- [Tarefas propostas]:
• a. Segundo o texto da página, qual é a idade do ministro Marco Aurélio Mello?
• b. Cite o trecho do texto da página que começa em "O ministro do" e termina em "durante o mandato.", incluindo ambos.

- [Texto da página]:

*-*-*

A decisão de manter o governador José Roberto Arruda na cadeia, negando-lhe habeas corpus, foi "muito, muito clara", afirmou o Supremo Tribunal Federal Marco Aurélio Mello, em entrevista a Leonardo Souza publicada nesta segunda-feira (15) na Folha de S.Paulo. Já a intervenção no GDF, para Marco Aurélio, é "um tema complexo", pois "a intervenção é um ato extremo" e "precisamos refletir a respeito". Veja a entrevista.


O ministro do Supremo Tribunal Federal Marco Aurélio Mello, 63, ratificou uma decisão histórica na sexta-feira, ao negar habeas corpus ao governador afastado do DF, José Roberto Arruda (s/partido), preso preventivamente desde quinta-feira por determinação do Superior Tribunal de Justiça. É o primeiro caso no país de um governador detido por corrupção durante o mandato.

O mérito da ação, cujo relator é Marco Aurélio, deverá ser julgado pela 1ª Turma (cinco magistrados, incluindo o próprio ministro) ou pelo plenário do Supremo nos próximos dias. Se o habeas corpus for negado, caberá ao STJ a manutenção ou não da prisão de Arruda, investigado pelo mensalão do DEM.

Em entrevista à Folha, Marco Aurélio antecipou seu voto: vai se manifestar novamente contra a concessão imediata do habeas corpus. Por ele, Arruda passará mais tempo na cadeia. Não há prazo para a prisão preventiva. A medida só é suspensa quando a Justiça entende não haver mais riscos de o alvo do inquérito atrapalhar as investigações.

Para Marco Aurélio Mello, os elementos contra Arruda são "contundentes", não há como surgir fatos novos e é uma "extravagância" dos advogados do governador falar em cerceamento do direito de defesa. O ministro falou de sua casa, no sábado à noite, por telefone.

Folha de S.Paulo: Por que o sr. negou o habeas corpus ao governador Arruda?

*-*-*

- [Informações extraídas]:
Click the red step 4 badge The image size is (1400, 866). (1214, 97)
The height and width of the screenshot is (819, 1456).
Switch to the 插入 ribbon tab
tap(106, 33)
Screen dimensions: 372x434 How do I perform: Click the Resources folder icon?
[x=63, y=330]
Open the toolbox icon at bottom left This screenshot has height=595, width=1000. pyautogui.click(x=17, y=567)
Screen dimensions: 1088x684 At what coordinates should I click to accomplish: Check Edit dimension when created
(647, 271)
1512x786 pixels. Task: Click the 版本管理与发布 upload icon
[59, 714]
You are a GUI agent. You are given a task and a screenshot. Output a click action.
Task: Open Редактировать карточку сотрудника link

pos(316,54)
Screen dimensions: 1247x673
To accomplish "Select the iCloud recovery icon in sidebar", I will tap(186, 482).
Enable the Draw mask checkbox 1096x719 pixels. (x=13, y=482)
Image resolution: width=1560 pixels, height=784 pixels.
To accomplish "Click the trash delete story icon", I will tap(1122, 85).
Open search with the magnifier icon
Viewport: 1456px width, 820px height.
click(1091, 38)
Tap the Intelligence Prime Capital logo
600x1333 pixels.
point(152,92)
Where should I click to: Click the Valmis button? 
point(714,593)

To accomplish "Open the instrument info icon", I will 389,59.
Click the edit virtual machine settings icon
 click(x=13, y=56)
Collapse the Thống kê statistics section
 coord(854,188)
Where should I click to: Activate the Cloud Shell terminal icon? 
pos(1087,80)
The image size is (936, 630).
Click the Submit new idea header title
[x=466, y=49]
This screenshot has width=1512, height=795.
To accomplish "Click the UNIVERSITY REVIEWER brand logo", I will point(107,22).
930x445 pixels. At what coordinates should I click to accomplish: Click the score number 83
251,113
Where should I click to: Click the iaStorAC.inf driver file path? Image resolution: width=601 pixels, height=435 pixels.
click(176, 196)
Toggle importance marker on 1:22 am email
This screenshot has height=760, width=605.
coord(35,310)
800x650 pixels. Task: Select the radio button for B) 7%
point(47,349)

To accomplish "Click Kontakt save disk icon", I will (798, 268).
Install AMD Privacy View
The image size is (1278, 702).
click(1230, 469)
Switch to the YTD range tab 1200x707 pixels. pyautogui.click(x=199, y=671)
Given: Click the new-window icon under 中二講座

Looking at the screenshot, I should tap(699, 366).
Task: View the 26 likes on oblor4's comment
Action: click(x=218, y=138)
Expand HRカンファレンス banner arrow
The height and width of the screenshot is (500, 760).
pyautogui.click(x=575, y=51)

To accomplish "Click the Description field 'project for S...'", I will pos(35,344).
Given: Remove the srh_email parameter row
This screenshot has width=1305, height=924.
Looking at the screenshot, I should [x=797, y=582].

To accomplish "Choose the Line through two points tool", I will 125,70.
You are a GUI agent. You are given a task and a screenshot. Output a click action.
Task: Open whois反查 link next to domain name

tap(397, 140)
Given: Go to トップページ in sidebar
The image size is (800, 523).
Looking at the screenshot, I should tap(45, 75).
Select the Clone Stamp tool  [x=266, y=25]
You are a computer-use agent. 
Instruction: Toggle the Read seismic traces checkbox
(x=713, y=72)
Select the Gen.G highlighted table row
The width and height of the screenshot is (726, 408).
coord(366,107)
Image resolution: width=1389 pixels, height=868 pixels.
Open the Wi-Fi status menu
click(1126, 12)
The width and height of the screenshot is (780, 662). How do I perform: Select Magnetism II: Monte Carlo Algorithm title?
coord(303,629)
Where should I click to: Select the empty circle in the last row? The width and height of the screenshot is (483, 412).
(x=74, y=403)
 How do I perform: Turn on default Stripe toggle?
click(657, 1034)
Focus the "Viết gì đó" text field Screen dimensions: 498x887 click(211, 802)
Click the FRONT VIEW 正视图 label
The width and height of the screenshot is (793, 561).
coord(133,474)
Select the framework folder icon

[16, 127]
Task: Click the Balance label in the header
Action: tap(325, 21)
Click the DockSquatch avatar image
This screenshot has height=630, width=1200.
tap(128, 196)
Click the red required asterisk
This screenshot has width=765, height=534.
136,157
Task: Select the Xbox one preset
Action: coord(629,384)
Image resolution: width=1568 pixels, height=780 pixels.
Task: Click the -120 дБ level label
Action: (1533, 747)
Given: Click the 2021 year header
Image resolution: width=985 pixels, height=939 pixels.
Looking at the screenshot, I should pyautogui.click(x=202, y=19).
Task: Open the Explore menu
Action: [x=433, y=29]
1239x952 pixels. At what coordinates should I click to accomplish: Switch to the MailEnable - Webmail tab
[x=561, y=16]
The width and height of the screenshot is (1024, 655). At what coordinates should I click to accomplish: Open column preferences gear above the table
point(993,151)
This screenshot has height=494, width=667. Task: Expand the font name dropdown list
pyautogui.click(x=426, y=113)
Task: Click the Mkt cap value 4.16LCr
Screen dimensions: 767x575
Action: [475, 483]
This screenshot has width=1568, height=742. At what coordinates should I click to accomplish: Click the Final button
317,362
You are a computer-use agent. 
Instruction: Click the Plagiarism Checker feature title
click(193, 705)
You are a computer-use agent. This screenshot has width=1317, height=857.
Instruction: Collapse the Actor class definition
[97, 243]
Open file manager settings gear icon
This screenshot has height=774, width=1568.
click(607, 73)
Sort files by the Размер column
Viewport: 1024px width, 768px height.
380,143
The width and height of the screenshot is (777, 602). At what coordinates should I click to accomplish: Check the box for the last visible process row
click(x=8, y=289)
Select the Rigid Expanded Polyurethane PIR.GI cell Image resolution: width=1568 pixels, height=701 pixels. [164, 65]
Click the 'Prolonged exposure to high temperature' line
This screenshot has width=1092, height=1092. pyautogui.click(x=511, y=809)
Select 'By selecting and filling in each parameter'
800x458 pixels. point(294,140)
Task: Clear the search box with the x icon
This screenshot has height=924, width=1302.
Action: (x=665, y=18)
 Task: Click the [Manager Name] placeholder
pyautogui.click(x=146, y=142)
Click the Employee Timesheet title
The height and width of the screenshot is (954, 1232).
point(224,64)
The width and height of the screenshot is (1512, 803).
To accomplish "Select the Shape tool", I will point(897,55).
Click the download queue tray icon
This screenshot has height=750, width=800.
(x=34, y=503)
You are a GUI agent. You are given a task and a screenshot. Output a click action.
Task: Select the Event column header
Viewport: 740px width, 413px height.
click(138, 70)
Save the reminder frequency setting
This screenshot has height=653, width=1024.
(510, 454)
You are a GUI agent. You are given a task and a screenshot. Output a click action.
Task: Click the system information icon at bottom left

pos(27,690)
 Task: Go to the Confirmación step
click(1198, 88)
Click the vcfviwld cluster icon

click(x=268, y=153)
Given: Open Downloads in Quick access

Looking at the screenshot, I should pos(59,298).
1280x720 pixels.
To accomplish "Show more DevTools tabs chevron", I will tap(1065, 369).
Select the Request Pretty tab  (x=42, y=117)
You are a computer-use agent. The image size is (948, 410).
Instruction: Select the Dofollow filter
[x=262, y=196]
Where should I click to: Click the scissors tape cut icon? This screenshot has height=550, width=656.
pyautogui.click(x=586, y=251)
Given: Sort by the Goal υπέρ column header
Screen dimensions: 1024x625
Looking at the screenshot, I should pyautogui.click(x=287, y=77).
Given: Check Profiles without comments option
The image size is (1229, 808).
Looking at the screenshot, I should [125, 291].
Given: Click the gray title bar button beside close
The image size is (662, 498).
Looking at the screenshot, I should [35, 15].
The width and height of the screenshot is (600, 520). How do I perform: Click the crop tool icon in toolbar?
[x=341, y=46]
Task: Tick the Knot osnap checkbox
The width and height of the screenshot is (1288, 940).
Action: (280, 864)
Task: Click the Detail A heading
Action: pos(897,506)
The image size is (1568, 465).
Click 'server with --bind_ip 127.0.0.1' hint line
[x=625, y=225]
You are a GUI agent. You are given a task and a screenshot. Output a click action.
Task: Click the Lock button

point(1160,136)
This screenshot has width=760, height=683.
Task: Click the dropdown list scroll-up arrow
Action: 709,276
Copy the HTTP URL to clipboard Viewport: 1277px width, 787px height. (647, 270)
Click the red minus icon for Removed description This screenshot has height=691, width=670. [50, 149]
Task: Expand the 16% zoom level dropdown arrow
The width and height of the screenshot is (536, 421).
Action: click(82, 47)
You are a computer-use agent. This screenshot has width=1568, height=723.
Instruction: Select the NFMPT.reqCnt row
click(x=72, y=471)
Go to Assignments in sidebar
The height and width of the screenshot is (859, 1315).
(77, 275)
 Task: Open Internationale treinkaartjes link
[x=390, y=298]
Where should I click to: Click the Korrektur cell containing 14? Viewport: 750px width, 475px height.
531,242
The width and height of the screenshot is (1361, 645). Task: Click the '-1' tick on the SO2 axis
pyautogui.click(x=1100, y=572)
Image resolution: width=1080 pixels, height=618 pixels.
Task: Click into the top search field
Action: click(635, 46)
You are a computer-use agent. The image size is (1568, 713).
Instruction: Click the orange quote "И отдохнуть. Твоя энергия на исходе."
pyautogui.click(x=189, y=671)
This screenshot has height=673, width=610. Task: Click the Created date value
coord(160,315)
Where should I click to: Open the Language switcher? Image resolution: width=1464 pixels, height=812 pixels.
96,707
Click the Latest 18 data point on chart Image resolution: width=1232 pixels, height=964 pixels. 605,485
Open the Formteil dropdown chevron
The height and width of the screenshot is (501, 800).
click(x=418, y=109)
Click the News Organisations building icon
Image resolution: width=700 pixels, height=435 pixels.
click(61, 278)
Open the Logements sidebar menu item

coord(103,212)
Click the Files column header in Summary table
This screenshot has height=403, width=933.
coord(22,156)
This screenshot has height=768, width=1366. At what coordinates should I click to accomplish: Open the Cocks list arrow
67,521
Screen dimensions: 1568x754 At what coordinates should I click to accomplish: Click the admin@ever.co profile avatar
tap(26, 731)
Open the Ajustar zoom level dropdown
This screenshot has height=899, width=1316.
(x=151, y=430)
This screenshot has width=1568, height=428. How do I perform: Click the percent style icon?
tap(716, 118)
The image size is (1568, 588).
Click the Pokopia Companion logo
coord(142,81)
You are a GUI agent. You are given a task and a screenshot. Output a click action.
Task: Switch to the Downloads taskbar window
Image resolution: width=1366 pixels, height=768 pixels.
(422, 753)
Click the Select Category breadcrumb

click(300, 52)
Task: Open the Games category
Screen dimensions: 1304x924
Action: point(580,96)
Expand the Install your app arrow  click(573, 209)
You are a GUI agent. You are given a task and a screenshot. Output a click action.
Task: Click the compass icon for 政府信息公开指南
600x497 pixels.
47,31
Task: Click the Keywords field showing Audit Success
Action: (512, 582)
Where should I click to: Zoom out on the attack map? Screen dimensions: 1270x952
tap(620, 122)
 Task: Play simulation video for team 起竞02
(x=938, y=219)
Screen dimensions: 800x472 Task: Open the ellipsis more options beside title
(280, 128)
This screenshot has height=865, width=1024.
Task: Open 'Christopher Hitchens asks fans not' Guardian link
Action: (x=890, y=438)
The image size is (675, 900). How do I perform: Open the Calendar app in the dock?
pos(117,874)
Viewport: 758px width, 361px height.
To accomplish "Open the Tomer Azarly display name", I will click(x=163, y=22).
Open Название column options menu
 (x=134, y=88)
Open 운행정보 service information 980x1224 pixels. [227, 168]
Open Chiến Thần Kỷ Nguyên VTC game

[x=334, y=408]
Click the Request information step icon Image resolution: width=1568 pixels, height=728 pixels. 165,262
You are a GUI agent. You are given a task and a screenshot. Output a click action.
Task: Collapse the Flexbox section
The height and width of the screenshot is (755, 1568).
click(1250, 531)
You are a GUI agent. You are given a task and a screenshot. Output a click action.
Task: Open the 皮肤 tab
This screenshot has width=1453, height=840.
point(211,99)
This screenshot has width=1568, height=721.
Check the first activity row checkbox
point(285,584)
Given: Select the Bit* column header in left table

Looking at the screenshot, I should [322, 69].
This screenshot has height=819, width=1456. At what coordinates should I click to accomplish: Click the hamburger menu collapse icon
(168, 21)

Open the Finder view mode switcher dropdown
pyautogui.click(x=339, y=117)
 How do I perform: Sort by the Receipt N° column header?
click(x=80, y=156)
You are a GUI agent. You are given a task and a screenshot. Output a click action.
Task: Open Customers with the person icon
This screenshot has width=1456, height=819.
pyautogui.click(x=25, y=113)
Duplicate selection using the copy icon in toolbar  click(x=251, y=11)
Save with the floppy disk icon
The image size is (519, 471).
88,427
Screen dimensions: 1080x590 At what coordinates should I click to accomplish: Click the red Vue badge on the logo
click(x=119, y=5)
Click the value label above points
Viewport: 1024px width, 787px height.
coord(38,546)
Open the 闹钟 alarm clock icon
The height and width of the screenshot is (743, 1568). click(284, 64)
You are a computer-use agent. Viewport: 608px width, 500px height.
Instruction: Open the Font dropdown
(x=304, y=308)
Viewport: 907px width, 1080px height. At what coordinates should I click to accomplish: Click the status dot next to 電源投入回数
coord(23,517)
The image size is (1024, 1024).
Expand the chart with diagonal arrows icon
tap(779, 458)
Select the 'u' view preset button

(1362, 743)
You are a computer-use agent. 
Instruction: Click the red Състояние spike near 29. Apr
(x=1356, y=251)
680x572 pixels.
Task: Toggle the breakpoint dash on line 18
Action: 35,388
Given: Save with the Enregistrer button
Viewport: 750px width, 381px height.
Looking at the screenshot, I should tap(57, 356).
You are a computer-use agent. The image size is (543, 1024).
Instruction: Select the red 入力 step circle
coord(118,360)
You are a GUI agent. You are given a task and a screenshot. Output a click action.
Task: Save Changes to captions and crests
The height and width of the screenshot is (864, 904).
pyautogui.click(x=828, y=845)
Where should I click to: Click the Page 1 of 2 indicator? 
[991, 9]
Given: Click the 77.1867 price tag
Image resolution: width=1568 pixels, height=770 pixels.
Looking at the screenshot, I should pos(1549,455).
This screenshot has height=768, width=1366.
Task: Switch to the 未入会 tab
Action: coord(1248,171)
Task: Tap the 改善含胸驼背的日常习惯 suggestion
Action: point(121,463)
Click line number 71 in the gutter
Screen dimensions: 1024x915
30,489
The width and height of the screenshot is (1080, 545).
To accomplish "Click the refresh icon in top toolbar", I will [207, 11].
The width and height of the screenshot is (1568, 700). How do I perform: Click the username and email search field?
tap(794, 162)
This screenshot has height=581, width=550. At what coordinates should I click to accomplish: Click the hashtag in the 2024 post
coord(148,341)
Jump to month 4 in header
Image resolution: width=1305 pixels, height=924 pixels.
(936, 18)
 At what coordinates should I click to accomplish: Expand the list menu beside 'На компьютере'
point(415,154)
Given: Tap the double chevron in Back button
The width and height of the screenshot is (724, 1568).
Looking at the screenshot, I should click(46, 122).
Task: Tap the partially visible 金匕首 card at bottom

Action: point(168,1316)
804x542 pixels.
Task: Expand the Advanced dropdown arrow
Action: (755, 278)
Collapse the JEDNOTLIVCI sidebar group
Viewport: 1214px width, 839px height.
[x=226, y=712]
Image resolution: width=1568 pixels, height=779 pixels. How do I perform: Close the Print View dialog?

*-*-*

- [Respostas]:
• a. 63 anos.

• b.
O ministro do Supremo Tribunal Federal Marco Aurélio Mello, 63, ratificou uma decisão histórica na sexta-feira, ao negar habeas corpus ao governador afastado do DF, José Roberto Arruda (s/partido), preso preventivamente desde quinta-feira por determinação do Superior Tribunal de Justiça. É o primeiro caso no país de um governador detido por corrupção durante o mandato.